** What you have to do **
Rewrite the lines from the start of the records through the line containing "Click 13:00 match", replacing "tab" with "panel" and leaving everything else unchanged.

** Information shown **
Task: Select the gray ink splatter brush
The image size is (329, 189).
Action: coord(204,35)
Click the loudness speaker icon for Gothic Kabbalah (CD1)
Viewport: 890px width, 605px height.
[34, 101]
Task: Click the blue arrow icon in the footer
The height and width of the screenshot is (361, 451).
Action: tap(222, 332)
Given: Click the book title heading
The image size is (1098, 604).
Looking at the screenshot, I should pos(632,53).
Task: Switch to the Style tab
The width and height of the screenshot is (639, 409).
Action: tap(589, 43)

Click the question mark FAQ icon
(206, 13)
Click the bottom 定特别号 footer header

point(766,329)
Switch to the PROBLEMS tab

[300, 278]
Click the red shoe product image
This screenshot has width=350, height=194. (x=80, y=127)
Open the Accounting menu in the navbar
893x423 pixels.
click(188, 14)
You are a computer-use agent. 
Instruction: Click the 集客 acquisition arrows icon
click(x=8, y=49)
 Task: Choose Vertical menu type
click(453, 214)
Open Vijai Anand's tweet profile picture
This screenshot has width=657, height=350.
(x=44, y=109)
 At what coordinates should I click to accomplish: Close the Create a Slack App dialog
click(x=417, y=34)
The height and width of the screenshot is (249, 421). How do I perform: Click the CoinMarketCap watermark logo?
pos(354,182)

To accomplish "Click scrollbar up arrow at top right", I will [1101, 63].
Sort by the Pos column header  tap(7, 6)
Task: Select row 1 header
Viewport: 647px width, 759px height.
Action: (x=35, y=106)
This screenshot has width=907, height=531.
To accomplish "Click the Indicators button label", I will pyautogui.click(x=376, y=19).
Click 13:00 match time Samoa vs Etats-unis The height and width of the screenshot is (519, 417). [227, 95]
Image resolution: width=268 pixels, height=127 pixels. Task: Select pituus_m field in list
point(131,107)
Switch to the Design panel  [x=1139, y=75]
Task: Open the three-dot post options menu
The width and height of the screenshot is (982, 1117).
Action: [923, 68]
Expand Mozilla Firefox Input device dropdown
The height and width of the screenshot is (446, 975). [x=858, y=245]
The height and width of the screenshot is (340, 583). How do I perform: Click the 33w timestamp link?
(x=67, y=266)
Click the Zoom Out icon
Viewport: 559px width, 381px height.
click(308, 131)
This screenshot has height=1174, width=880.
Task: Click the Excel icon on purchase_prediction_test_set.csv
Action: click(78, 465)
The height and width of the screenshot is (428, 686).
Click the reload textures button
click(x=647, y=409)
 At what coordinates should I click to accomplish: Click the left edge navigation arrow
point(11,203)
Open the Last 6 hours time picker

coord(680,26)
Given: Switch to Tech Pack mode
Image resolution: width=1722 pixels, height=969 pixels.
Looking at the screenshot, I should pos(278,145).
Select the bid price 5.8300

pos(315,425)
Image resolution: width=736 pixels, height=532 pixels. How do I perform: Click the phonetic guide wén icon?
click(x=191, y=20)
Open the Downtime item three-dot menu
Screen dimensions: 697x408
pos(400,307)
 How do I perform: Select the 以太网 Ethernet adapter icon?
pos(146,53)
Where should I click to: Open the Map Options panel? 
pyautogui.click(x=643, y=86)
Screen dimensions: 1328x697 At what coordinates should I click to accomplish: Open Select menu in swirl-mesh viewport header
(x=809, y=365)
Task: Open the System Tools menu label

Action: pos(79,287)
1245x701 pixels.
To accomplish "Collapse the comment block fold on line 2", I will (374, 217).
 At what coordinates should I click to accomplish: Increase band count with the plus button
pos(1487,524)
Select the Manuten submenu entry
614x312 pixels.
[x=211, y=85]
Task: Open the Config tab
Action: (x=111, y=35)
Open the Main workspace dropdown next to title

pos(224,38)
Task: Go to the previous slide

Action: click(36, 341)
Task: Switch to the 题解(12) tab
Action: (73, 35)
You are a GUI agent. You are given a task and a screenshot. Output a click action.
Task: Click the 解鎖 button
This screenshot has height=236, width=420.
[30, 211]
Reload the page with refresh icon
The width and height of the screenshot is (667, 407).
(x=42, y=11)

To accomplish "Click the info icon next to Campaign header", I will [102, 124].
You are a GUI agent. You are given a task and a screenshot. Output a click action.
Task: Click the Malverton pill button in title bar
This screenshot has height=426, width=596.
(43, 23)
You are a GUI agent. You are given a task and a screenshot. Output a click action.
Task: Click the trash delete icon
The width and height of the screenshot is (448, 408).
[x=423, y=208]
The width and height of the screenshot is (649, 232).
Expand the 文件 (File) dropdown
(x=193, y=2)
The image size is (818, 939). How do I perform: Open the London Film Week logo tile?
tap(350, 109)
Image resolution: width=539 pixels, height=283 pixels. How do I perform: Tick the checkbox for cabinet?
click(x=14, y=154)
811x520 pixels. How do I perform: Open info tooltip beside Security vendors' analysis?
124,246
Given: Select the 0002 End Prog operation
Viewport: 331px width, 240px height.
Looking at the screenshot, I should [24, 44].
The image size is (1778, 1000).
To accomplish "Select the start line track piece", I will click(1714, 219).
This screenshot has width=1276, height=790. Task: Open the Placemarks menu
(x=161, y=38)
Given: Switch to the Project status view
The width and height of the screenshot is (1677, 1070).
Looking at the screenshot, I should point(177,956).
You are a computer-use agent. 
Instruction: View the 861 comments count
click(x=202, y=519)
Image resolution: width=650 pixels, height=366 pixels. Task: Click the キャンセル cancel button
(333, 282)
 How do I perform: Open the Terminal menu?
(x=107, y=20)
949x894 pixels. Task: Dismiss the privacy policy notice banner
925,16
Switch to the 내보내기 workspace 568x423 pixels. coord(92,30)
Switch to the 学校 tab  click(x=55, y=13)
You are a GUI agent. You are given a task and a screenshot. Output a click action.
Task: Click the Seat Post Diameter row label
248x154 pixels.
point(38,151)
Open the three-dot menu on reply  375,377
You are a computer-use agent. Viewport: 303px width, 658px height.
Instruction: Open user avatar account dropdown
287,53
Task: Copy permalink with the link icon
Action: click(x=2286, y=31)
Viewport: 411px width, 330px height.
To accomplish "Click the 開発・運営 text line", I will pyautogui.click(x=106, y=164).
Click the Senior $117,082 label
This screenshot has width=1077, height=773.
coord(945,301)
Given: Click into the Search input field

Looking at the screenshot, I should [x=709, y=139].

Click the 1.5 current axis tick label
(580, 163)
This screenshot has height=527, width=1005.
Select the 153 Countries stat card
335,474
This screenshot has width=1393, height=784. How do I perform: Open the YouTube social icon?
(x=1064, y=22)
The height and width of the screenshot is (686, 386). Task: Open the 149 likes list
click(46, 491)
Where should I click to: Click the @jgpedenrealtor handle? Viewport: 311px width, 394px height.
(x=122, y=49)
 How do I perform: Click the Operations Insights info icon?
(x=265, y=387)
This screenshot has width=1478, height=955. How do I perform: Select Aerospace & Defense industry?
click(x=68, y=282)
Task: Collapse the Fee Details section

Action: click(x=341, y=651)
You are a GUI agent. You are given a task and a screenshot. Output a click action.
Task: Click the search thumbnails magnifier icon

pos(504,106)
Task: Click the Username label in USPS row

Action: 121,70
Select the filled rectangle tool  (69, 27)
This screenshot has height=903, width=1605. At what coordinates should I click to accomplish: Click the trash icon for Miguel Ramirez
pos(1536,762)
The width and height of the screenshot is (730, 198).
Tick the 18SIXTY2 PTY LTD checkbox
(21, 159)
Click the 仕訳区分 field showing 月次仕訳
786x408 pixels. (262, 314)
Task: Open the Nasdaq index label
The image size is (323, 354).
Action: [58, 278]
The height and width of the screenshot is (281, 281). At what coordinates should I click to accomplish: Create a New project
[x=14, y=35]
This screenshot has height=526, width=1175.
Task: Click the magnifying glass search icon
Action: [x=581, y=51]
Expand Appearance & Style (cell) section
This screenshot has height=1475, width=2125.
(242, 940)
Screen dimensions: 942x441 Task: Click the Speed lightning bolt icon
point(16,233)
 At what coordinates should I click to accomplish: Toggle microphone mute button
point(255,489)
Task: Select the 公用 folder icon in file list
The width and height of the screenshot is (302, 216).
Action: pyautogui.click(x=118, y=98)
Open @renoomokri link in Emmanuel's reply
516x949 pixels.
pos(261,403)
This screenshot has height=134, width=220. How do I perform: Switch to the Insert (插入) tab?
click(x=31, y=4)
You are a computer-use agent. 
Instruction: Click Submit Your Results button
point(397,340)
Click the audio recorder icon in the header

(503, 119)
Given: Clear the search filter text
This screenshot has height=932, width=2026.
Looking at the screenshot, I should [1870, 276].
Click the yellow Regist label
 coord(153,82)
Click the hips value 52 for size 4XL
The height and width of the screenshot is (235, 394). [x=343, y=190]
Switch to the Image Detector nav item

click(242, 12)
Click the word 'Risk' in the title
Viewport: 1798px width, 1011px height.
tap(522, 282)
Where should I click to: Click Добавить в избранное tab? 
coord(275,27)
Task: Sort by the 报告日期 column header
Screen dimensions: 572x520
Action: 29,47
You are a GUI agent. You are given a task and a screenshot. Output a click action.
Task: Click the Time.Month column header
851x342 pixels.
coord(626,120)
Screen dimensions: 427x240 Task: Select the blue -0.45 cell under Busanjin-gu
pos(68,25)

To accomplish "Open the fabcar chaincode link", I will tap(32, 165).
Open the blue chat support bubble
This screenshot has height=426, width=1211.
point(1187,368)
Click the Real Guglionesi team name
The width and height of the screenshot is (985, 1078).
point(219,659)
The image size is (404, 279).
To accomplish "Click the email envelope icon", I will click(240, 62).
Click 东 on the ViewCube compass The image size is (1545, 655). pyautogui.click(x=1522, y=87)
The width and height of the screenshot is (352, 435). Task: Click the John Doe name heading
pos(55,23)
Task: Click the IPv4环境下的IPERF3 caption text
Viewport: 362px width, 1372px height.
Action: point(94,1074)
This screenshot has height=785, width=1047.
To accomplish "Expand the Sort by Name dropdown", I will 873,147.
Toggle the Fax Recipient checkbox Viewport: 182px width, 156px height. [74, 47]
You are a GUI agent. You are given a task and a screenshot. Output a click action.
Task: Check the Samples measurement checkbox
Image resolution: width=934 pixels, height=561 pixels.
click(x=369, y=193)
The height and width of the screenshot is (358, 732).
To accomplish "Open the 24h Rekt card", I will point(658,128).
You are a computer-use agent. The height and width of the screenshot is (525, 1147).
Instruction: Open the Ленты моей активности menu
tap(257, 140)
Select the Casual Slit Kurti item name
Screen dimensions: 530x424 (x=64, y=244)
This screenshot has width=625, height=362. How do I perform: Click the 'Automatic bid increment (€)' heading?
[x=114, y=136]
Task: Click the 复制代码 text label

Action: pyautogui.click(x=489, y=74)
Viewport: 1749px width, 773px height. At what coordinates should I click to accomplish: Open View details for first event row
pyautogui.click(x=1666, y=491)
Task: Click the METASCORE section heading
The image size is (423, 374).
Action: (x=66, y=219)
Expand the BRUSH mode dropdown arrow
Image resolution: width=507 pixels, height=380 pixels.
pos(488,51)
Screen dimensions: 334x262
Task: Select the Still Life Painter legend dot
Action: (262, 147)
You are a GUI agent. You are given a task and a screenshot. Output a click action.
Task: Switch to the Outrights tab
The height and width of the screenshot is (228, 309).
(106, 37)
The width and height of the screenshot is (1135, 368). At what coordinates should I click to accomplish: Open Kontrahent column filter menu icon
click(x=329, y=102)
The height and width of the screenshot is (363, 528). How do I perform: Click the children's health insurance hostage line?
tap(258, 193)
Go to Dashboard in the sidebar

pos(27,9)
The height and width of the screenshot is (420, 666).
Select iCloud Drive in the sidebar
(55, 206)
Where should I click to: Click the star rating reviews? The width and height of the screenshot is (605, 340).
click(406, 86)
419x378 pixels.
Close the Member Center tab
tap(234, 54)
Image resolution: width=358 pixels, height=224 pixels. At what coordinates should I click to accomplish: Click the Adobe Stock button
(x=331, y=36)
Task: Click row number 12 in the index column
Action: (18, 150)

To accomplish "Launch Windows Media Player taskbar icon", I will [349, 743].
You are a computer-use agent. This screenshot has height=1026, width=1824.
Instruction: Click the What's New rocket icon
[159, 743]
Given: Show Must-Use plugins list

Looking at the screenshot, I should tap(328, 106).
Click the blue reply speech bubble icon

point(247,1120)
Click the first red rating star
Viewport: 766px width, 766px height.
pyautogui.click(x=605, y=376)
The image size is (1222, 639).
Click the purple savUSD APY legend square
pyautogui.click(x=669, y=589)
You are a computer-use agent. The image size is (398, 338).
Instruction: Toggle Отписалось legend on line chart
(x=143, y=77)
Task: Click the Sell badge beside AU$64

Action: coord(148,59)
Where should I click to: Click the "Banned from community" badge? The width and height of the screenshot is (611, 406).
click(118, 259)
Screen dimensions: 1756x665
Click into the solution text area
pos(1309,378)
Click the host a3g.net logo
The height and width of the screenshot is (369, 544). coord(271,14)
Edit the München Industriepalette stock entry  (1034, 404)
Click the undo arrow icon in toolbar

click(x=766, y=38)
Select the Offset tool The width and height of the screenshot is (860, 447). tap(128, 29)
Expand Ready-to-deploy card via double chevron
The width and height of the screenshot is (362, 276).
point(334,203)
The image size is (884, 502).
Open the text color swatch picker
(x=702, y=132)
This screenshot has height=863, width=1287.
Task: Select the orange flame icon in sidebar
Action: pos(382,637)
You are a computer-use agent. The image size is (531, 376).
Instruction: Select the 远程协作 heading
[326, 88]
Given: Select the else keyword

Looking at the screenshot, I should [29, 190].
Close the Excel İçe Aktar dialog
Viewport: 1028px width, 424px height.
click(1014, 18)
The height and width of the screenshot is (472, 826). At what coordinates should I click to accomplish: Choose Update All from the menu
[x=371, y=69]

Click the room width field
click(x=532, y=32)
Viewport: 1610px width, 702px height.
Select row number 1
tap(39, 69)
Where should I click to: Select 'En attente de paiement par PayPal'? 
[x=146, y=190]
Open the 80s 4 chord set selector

** Completed task **
Task: Select the gray ink splatter brush
The image size is (329, 189).
Action: coord(204,35)
Click the loudness speaker icon for Gothic Kabbalah (CD1)
Viewport: 890px width, 605px height.
[34, 101]
Task: Click the blue arrow icon in the footer
The height and width of the screenshot is (361, 451).
Action: tap(222, 332)
Given: Click the book title heading
The image size is (1098, 604).
Looking at the screenshot, I should pos(632,53).
Task: Switch to the Style panel
The width and height of the screenshot is (639, 409).
Action: tap(589, 43)

Click the question mark FAQ icon
(206, 13)
Click the bottom 定特别号 footer header

point(766,329)
Switch to the PROBLEMS panel

[300, 278]
Click the red shoe product image
This screenshot has width=350, height=194. (x=80, y=127)
Open the Accounting menu in the navbar
893x423 pixels.
click(188, 14)
You are a computer-use agent. 
Instruction: Click the 集客 acquisition arrows icon
click(x=8, y=49)
 Task: Choose Vertical menu type
click(453, 214)
Open Vijai Anand's tweet profile picture
This screenshot has width=657, height=350.
(x=44, y=109)
 At what coordinates should I click to accomplish: Close the Create a Slack App dialog
click(x=417, y=34)
The height and width of the screenshot is (249, 421). How do I perform: Click the CoinMarketCap watermark logo?
pos(354,182)

To accomplish "Click scrollbar up arrow at top right", I will [1101, 63].
Sort by the Pos column header  tap(7, 6)
Task: Select row 1 header
Viewport: 647px width, 759px height.
Action: (x=35, y=106)
This screenshot has width=907, height=531.
To accomplish "Click the Indicators button label", I will pyautogui.click(x=376, y=19).
Click 13:00 match time Samoa vs Etats-unis The height and width of the screenshot is (519, 417). [227, 95]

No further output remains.